To summarize, the elements of belonging and safety stabilized my whole life’s experience:
- Belonging—the Suffering contract of love to my grandfather, “Because I love you, I will be just like you. My life will be no better than you have had it. I promise.”
- Safety—better to be abandoned than die of crushing heartbreak!
… Just shoot me!?!
To think that those two amazing elements of my incarnation defined 30 years of my life! It is curious that I sought such an experience in this incarnation. Initially, I was in regret. I often wondered how things would have been different, better even, had I not had that experience. I went through a rollercoaster of emotions and thoughts; anger, sadness, grief, laughter … hopelessness.

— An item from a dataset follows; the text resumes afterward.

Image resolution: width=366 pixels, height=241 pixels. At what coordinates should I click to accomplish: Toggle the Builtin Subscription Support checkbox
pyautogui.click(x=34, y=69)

Eventually, this all settled into a space of appreciation. One of respecting my incarnation. Because guess what? The third professional group I moved on to, that I mentioned before, happened to be Marin NLP. A community of change facilitators who have transformed people’s lives consistently and reliably for over 38 years. It led me to my instructors Carl Buchheit, Carla Camou, and Michelle Masters. I wanted to be with this community for a long-time. And it compelled me to look at what was preventing me from having sustained joy with like-kind. And poetically, their curriculum and facilitators also offered me the re-solution …
The re-solution, that involved a re-inclusion of what I had abandoned.
My life’s work is to take all my training, in all disciplines, and preserve and progress the art-form of facilitating lasting change in people’s lives. With the focus on helping clients come into deeper levels of rapport with Self, other-selves, and Life itself.